In a statement sent to Live Action News, Sasse noted an April investigation from the Center for Public Integrity. They found that care-rationing policies in numerous states can lead to people with disabilities being denied ventilators and other life-saving treatment. While the Department of Health and Human Services issued a bulletin warning states not to discriminate, Sasse said it was not enough.
“In a shocking number of states, Americans with disabilities can be sent to the back of the line for ventilators. That’s abhorrent,” he said in his statement. “Human dignity matters, and disabilities like Down syndrome don’t undermine the right to life. Congress can’t re-write state laws, but we can regulate the Strategic National Stockpile of ventilators.
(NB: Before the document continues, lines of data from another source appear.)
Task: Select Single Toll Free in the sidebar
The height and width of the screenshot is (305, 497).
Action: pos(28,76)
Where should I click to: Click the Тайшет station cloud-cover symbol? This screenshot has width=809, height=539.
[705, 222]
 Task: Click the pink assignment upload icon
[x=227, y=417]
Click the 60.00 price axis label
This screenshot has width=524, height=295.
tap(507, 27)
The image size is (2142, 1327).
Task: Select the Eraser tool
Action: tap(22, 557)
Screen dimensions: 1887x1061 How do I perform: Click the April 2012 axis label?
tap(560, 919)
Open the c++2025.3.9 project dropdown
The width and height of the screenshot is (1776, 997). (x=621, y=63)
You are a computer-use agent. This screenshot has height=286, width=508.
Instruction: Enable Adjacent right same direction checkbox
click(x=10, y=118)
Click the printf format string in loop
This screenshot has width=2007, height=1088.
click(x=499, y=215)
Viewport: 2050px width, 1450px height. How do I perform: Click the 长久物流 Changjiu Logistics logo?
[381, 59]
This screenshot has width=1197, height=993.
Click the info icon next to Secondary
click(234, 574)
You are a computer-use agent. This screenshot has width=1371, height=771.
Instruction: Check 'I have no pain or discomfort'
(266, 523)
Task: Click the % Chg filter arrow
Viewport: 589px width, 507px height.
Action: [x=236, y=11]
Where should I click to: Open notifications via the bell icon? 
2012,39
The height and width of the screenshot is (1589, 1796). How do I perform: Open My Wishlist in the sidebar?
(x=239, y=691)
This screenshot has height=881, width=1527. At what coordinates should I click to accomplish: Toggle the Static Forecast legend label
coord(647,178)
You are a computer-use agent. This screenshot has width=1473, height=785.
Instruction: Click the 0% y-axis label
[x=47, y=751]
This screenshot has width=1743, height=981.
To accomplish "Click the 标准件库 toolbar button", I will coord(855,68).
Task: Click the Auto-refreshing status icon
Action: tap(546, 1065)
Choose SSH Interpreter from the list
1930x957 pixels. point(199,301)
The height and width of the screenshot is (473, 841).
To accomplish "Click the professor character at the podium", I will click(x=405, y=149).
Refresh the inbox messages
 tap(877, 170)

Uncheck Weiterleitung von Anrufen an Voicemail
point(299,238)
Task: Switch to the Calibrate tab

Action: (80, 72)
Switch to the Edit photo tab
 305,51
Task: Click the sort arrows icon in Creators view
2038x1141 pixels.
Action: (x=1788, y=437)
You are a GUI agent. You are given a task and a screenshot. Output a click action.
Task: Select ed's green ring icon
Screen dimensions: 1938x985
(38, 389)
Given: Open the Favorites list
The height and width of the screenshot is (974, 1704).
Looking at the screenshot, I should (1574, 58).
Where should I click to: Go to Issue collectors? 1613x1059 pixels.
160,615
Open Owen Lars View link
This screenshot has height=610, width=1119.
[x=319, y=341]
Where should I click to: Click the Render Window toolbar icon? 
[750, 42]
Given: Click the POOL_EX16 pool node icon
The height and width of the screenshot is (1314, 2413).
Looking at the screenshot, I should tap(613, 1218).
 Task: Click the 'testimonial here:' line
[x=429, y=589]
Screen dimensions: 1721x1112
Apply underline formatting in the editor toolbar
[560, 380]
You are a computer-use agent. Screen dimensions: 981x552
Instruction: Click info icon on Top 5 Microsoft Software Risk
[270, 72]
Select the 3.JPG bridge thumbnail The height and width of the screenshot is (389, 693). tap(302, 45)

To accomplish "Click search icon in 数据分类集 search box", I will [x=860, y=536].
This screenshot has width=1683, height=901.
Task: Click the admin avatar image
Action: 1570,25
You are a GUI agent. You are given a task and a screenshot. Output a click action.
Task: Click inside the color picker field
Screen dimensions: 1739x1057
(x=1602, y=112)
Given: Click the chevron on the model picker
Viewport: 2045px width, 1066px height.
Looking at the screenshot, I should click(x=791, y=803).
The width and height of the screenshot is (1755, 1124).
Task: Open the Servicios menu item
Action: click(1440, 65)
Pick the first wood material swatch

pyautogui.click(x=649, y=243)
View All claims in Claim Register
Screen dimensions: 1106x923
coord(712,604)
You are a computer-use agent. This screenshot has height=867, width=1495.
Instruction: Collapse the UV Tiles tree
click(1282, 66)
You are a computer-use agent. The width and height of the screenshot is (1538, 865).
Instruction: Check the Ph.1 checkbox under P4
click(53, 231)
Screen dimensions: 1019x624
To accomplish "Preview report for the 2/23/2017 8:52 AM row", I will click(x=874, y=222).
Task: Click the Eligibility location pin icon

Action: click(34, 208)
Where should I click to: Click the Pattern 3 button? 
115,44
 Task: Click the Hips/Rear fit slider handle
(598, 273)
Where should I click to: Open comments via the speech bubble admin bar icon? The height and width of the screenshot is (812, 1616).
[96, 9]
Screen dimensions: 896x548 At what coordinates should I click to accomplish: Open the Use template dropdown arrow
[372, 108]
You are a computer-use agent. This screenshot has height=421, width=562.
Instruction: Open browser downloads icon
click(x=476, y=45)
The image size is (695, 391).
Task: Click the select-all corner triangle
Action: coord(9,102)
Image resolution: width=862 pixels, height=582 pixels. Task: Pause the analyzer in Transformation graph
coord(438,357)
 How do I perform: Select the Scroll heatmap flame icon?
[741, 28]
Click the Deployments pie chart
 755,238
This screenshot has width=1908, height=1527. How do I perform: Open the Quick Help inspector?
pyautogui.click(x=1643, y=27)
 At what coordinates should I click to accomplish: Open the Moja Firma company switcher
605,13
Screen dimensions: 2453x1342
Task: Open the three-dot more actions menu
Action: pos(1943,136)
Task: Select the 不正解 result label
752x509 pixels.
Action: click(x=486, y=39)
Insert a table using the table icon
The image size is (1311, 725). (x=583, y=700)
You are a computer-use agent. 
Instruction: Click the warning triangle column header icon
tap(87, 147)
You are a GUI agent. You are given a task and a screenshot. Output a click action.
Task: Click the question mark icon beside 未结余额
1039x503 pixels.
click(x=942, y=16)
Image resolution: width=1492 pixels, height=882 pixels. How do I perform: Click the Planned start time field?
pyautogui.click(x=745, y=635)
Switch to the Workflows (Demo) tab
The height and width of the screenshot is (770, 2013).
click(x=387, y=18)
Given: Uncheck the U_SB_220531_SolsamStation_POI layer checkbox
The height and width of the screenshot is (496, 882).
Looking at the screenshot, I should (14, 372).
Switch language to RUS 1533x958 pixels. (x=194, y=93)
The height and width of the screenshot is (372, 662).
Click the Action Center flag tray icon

As Congress takes up Phase Four legislation, we have a moral obligation to prevent discrimination against people with disabilities.”
Sasse has since introduced a new bill that will ensure people with disabilities cannot be discriminated against when health care providers decide who gets emergency medical treatment.
“A just society is measured by how we treat the most vulnerable, and now is the time for Congress to step up,” Sasse told the Center for Public Integrity. “Americans with disabilities shouldn’t be pushed to the back of the line.”
States determined by the Department of Health and Human Services to have been discriminating against persons with disabilities will be blocked from receiving resources, like ventilators, from the Strategic National Stockpile, according to the bill.
Even outside of the pandemic, people with disabilities are routinely discriminated against in various health care scenarios such as organ transplants.
Nicole Jorwic, senior director of public policy for The Arc, a disability rights group, responded positively to the legislation. “We are grateful for the recognition by a legislator that no treatment for COVID-19 should be withheld or limited by a person’s disability,” Jorwic said. “We’re very grateful to see this is showing up as an issue that matters to both Republicans and Democrats in the face of a pandemic because disability is a nonpartisan issue.”